[Study material]
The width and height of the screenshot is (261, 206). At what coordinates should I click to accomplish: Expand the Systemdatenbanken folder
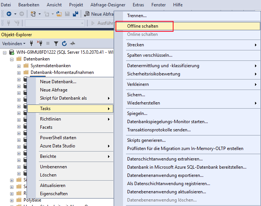tap(19, 66)
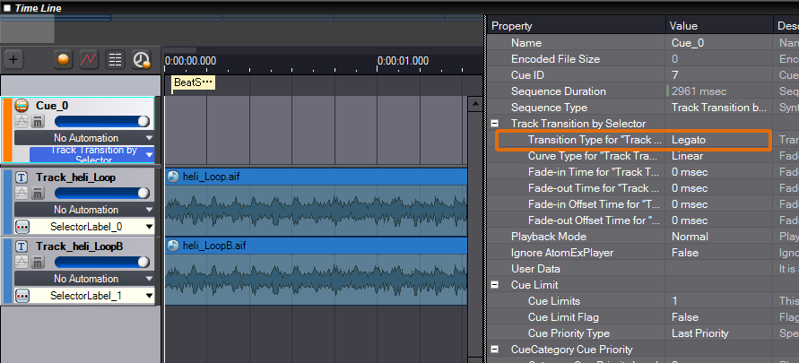Collapse the Track Transition by Selector property group

click(494, 123)
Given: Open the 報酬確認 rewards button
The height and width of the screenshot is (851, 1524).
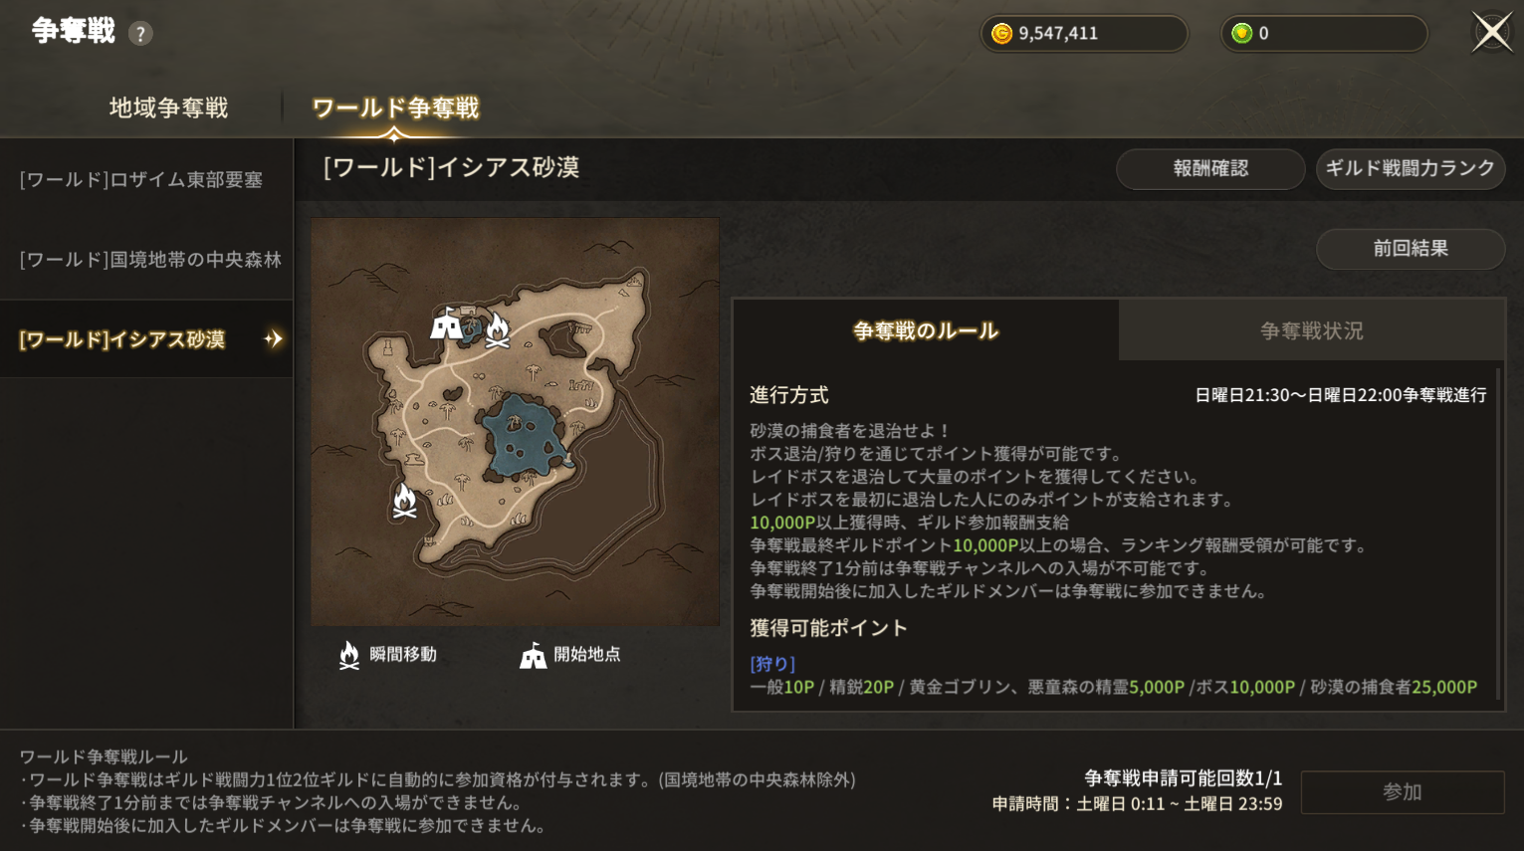Looking at the screenshot, I should (1210, 168).
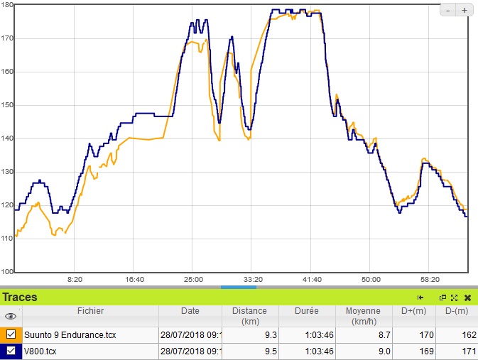Sort by the Moyenne (km/h) column header

[x=363, y=316]
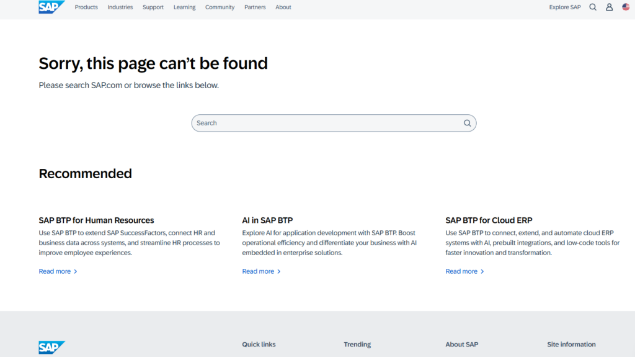This screenshot has width=635, height=357.
Task: Expand the Learning navigation item
Action: tap(184, 7)
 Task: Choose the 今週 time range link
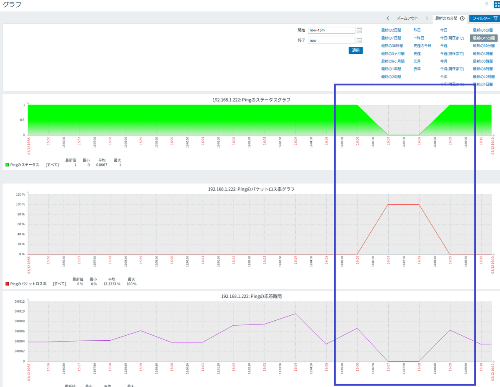pyautogui.click(x=444, y=45)
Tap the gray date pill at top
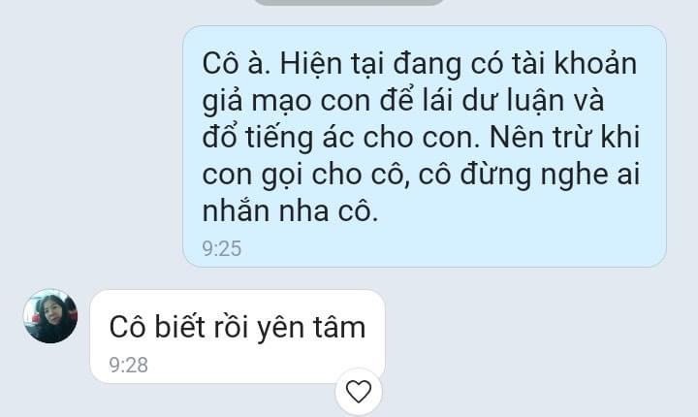Viewport: 698px width, 417px height. (349, 2)
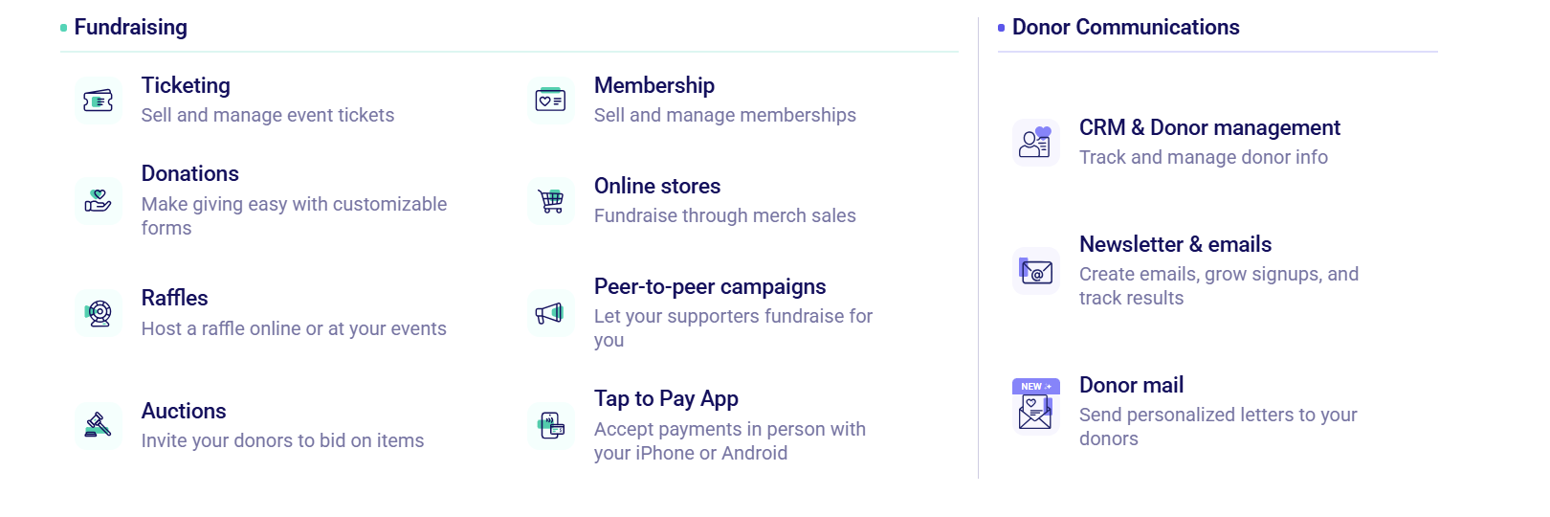
Task: Click the Membership card icon
Action: pyautogui.click(x=551, y=101)
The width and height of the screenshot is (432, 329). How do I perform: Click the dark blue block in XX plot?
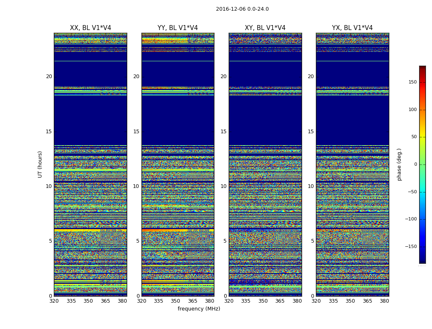[91, 120]
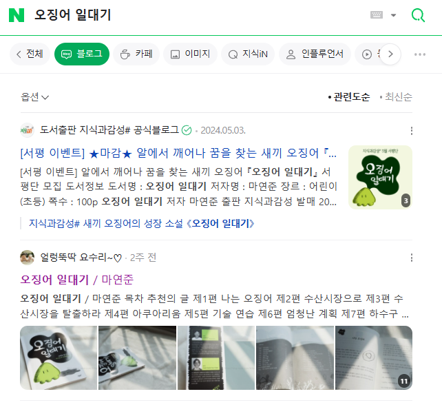Open the on-screen keyboard icon
This screenshot has width=442, height=405.
point(377,15)
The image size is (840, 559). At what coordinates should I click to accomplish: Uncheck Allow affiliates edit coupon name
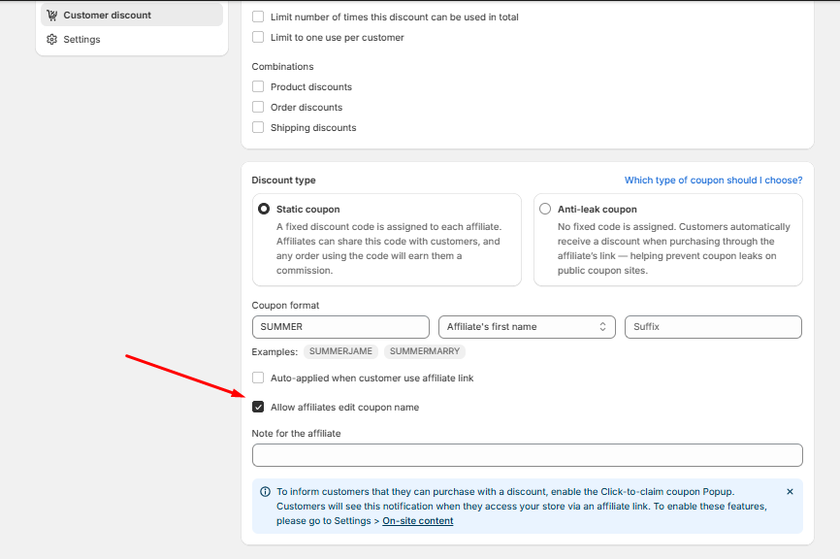point(258,408)
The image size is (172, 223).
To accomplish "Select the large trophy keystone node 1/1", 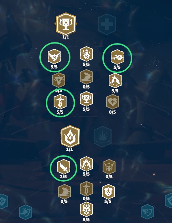I will 66,24.
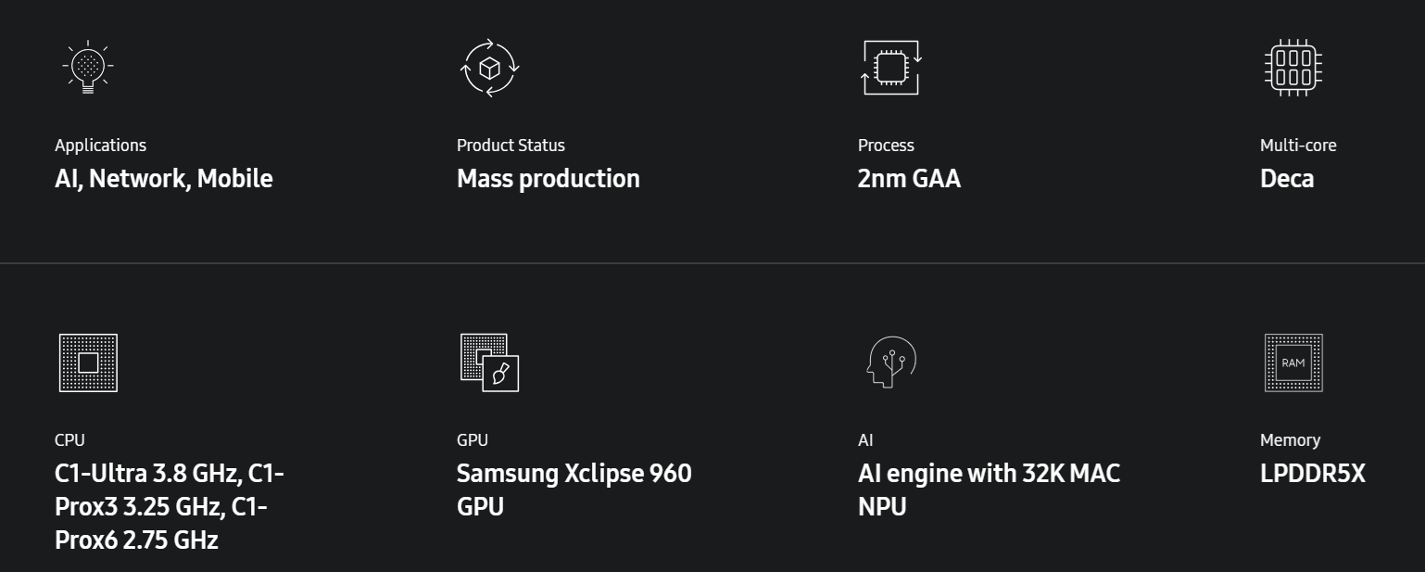Click the lightbulb Applications icon
This screenshot has width=1425, height=572.
tap(88, 68)
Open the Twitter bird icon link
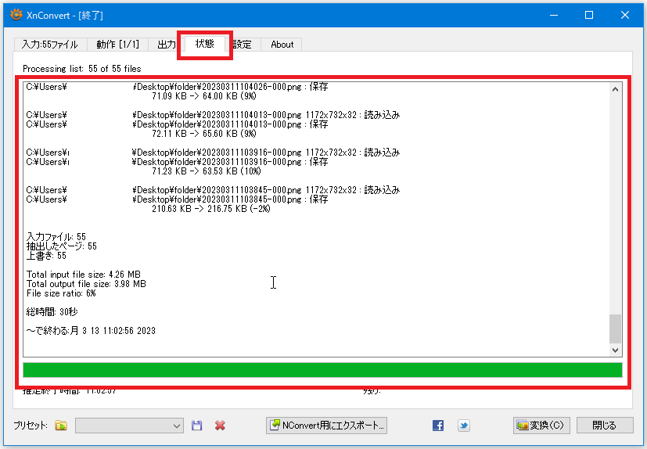 [x=464, y=426]
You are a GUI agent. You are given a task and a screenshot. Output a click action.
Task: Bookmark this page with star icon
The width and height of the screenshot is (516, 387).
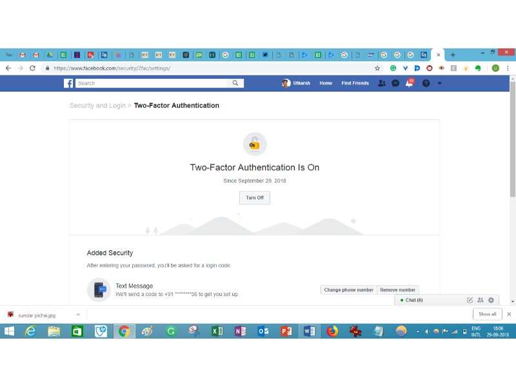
[/Study material]
Exercise directions:
Quote, without alteration, the lines running from the line containing "Open the Twitter bird icon link" to the last line of the entries, and include no pictures.

Completed exercise:
Open the Twitter bird icon link
 [x=464, y=426]
You are a GUI agent. You are given a task and a screenshot. Output a click action.
Task: Bookmark this page with star icon
The width and height of the screenshot is (516, 387).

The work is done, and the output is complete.